Additionally, other than the appellant's claim that permitting the texts to be read aloud would amount to "a dramatic reading," the record is silent as to the manner in which the prosecutor and detective actually read the text messages. See Smith v. Commonwealth, 16 Va. App. 630, 635, 432 S.E.2d 2, 6 (1993) (holding that an appellant bears the burden of submitting a record that enables the court to determine whether there has been an abuse of trial court discretion). On this record, we are unable to discern any prejudice beyond that resulting from the content of the statements themselves, already determined to be admissible for their truth in Part II(A). Thus, we hold that the trial court did not err in permitting the reading.

*STORED RECORDS*:
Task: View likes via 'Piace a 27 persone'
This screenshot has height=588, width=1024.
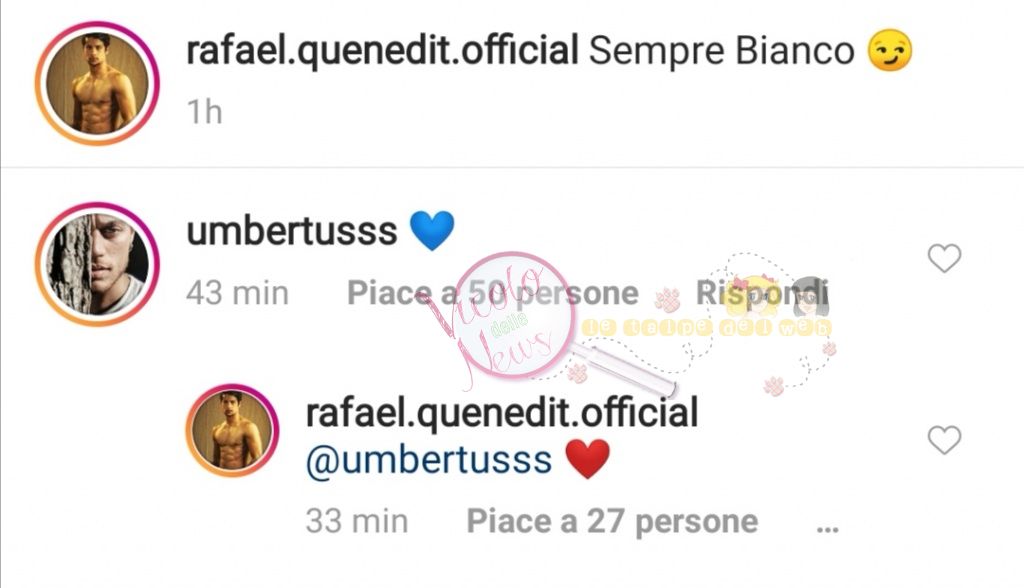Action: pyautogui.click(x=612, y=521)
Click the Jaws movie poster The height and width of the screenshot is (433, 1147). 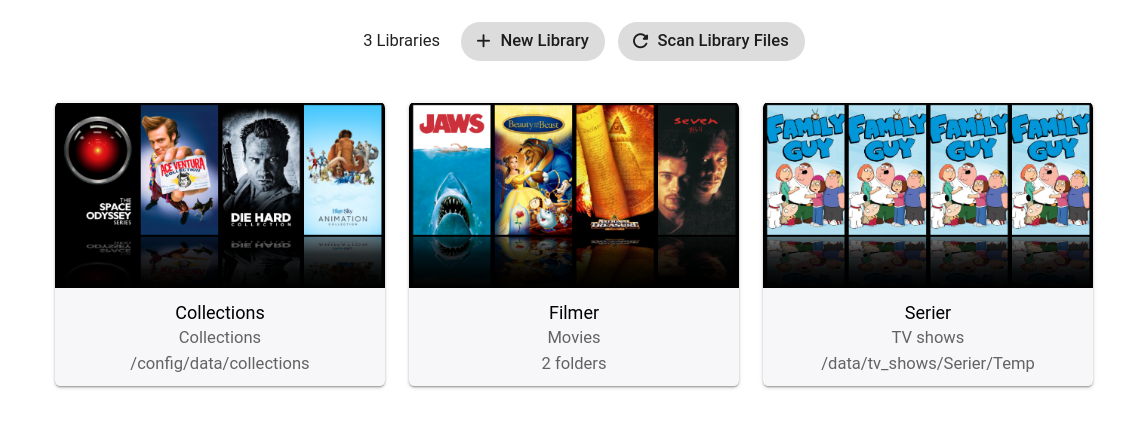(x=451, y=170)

--

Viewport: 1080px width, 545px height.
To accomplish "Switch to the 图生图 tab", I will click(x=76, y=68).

--

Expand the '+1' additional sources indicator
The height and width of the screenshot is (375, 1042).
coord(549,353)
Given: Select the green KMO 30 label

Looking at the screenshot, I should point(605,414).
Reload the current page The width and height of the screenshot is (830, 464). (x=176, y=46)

*TASKS AND EXERCISES*:
1 – From the court opinion excerpt, list every number in the citation of Smith v. Commonwealth.
2 – Echo the stretch of the court opinion excerpt from "Additionally, other than" through "permitting the reading.".
3 – Carry on the court opinion excerpt about reading the text messages aloud, starting after its last sentence.
Nothing in the listing is needed for this work.

*WRITTEN ANSWERS*:
1 – 16, 630, 635, 432, 2, 6, 1993

2 –
Additionally, other than the appellant's claim that permitting the texts to be read aloud would amount to "a dramatic reading," the record is silent as to the manner in which the prosecutor and detective actually read the text messages. See Smith v. Commonwealth, 16 Va. App. 630, 635, 432 S.E.2d 2, 6 (1993) (holding that an appellant bears the burden of submitting a record that enables the court to determine whether there has been an abuse of trial court discretion). On this record, we are unable to discern any prejudice beyond that resulting from the content of the statements themselves, already determined to be admissible for their truth in Part II(A). Thus, we hold that the trial court did not err in permitting the reading.

3 –
Further, we conclude that allowing the prosecutor and detective some leeway to interpret various everyday abbreviations and misspellings in the texts they read aloud was not an abuse of the trial court's discretion.  [*35] See Law v. Commonwealth, 39 Va. App. 154, 159-60, 571 S.E.2d 893, 896 (2002). In many instances following the appellant's objection on this ground, which came early in the course of the reading, the readers spelled aloud the words that were abbreviated or misspelled so that the jurors could draw their own inferences. Additionally, in overruling the objection, the trial court made clear that the appellant was free to argue to the jury that the reader had misinterpreted one or more abbreviations or misspellings. The appellant, however, did not challenge any of these interpretations in his closing argument, nor on appeal does he point to any particular errors as unduly prejudicial. Once again, therefore, we find no prejudice beyond that resulting from the content of the statements themselves, and we hold that the trial court did not abuse its discretion by permitting the limited interpretation of abbreviations and misspellings provided by the readers.